> **MATERIALS PROVIDED**
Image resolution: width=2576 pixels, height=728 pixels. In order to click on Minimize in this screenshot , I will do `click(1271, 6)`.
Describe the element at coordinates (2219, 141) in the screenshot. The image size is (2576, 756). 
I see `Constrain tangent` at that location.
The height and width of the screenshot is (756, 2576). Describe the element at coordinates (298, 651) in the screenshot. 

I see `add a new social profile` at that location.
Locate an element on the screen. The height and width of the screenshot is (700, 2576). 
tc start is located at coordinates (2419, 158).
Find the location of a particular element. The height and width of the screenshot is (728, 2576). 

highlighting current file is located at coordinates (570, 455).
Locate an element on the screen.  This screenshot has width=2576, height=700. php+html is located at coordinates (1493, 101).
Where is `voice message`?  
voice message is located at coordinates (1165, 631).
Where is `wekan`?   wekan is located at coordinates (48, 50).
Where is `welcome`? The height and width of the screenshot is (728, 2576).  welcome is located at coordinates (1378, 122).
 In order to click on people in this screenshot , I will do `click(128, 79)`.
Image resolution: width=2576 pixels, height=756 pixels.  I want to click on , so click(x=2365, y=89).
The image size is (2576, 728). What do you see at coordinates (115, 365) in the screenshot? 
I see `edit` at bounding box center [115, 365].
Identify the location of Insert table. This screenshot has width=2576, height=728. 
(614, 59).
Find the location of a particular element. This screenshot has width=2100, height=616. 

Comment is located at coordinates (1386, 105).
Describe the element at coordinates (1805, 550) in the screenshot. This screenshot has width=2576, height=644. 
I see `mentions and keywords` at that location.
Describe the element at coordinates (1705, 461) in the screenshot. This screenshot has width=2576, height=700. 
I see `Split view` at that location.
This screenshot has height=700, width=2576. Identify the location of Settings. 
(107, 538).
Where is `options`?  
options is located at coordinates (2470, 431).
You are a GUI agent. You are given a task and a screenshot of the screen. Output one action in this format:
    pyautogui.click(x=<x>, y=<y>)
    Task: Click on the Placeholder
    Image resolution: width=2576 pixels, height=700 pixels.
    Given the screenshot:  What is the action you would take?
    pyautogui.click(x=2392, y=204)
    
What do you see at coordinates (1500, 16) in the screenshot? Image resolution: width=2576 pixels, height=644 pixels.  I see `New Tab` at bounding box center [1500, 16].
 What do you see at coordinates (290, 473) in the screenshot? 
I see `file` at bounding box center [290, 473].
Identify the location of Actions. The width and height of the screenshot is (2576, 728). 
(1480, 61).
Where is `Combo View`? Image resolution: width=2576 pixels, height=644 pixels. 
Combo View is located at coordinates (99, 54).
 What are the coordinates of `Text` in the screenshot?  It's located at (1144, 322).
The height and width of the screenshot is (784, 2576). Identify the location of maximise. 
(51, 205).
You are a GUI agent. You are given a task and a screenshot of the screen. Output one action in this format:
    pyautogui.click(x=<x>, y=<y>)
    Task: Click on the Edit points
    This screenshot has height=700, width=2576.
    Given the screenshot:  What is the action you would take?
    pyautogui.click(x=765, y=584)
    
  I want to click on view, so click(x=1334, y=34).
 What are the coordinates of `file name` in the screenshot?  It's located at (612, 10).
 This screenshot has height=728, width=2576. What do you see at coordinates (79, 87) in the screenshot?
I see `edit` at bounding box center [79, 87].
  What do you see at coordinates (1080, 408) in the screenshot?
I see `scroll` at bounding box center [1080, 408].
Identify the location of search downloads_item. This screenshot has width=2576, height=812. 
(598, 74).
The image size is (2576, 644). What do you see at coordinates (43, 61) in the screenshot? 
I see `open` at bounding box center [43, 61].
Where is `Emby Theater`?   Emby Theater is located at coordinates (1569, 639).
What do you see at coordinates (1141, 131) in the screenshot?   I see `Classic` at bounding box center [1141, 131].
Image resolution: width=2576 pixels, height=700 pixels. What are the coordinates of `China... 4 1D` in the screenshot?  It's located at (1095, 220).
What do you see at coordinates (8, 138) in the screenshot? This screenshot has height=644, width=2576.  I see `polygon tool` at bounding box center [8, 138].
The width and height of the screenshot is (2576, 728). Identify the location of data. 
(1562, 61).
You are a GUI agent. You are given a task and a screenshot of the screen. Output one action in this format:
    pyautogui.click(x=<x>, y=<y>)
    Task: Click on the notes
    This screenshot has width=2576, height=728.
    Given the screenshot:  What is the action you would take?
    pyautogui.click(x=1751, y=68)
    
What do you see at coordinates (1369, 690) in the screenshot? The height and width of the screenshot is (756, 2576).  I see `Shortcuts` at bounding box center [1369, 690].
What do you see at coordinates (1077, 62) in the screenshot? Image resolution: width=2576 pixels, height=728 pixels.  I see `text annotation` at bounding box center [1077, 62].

> **WHAT IS REQUIRED**
Could you give the data above as a JSON list of strings, one string per line and no strings for blank lines?

> **WORKED ANSWER**
[
  "Image resolution: width=2576 pixels, height=728 pixels. In order to click on Minimize in this screenshot , I will do `click(1271, 6)`.",
  "Describe the element at coordinates (2219, 141) in the screenshot. The image size is (2576, 756). ",
  "I see `Constrain tangent` at that location.",
  "The height and width of the screenshot is (756, 2576). Describe the element at coordinates (298, 651) in the screenshot. ",
  "I see `add a new social profile` at that location.",
  "Locate an element on the screen. The height and width of the screenshot is (700, 2576). ",
  "tc start is located at coordinates (2419, 158).",
  "Find the location of a particular element. The height and width of the screenshot is (728, 2576). ",
  "highlighting current file is located at coordinates (570, 455).",
  "Locate an element on the screen.  This screenshot has width=2576, height=700. php+html is located at coordinates (1493, 101).",
  "Where is `voice message`?  ",
  "voice message is located at coordinates (1165, 631).",
  "Where is `wekan`?   wekan is located at coordinates (48, 50).",
  "Where is `welcome`? The height and width of the screenshot is (728, 2576).  welcome is located at coordinates (1378, 122).",
  " In order to click on people in this screenshot , I will do `click(128, 79)`.",
  "Image resolution: width=2576 pixels, height=756 pixels.  I want to click on , so click(x=2365, y=89).",
  "The image size is (2576, 728). What do you see at coordinates (115, 365) in the screenshot? ",
  "I see `edit` at bounding box center [115, 365].",
  "Identify the location of Insert table. This screenshot has width=2576, height=728. ",
  "(614, 59).",
  "Find the location of a particular element. This screenshot has width=2100, height=616. ",
  "Comment is located at coordinates (1386, 105).",
  "Describe the element at coordinates (1805, 550) in the screenshot. This screenshot has width=2576, height=644. ",
  "I see `mentions and keywords` at that location.",
  "Describe the element at coordinates (1705, 461) in the screenshot. This screenshot has width=2576, height=700. ",
  "I see `Split view` at that location.",
  "This screenshot has height=700, width=2576. Identify the location of Settings. ",
  "(107, 538).",
  "Where is `options`?  ",
  "options is located at coordinates (2470, 431).",
  "You are a GUI agent. You are given a task and a screenshot of the screen. Output one action in this format:",
  "    pyautogui.click(x=<x>, y=<y>)",
  "    Task: Click on the Placeholder",
  "    Image resolution: width=2576 pixels, height=700 pixels.",
  "    Given the screenshot:  What is the action you would take?",
  "    pyautogui.click(x=2392, y=204)",
  "What do you see at coordinates (1500, 16) in the screenshot? Image resolution: width=2576 pixels, height=644 pixels.  I see `New Tab` at bounding box center [1500, 16].",
  " What do you see at coordinates (290, 473) in the screenshot? ",
  "I see `file` at bounding box center [290, 473].",
  "Identify the location of Actions. The width and height of the screenshot is (2576, 728). ",
  "(1480, 61).",
  "Where is `Combo View`? Image resolution: width=2576 pixels, height=644 pixels. ",
  "Combo View is located at coordinates (99, 54).",
  " What are the coordinates of `Text` in the screenshot?  It's located at (1144, 322).",
  "The height and width of the screenshot is (784, 2576). Identify the location of maximise. ",
  "(51, 205).",
  "You are a GUI agent. You are given a task and a screenshot of the screen. Output one action in this format:",
  "    pyautogui.click(x=<x>, y=<y>)",
  "    Task: Click on the Edit points",
  "    This screenshot has height=700, width=2576.",
  "    Given the screenshot:  What is the action you would take?",
  "    pyautogui.click(x=765, y=584)",
  "  I want to click on view, so click(x=1334, y=34).",
  " What are the coordinates of `file name` in the screenshot?  It's located at (612, 10).",
  " This screenshot has height=728, width=2576. What do you see at coordinates (79, 87) in the screenshot?",
  "I see `edit` at bounding box center [79, 87].",
  "  What do you see at coordinates (1080, 408) in the screenshot?",
  "I see `scroll` at bounding box center [1080, 408].",
  "Identify the location of search downloads_item. This screenshot has width=2576, height=812. ",
  "(598, 74).",
  "The image size is (2576, 644). What do you see at coordinates (43, 61) in the screenshot? ",
  "I see `open` at bounding box center [43, 61].",
  "Where is `Emby Theater`?   Emby Theater is located at coordinates (1569, 639).",
  "What do you see at coordinates (1141, 131) in the screenshot?   I see `Classic` at bounding box center [1141, 131].",
  "Image resolution: width=2576 pixels, height=700 pixels. What are the coordinates of `China... 4 1D` in the screenshot?  It's located at (1095, 220).",
  "What do you see at coordinates (8, 138) in the screenshot? This screenshot has height=644, width=2576.  I see `polygon tool` at bounding box center [8, 138].",
  "The width and height of the screenshot is (2576, 728). Identify the location of data. ",
  "(1562, 61).",
  "You are a GUI agent. You are given a task and a screenshot of the screen. Output one action in this format:",
  "    pyautogui.click(x=<x>, y=<y>)",
  "    Task: Click on the notes",
  "    This screenshot has width=2576, height=728.",
  "    Given the screenshot:  What is the action you would take?",
  "    pyautogui.click(x=1751, y=68)",
  "What do you see at coordinates (1369, 690) in the screenshot? The height and width of the screenshot is (756, 2576).  I see `Shortcuts` at bounding box center [1369, 690].",
  "What do you see at coordinates (1077, 62) in the screenshot? Image resolution: width=2576 pixels, height=728 pixels.  I see `text annotation` at bounding box center [1077, 62]."
]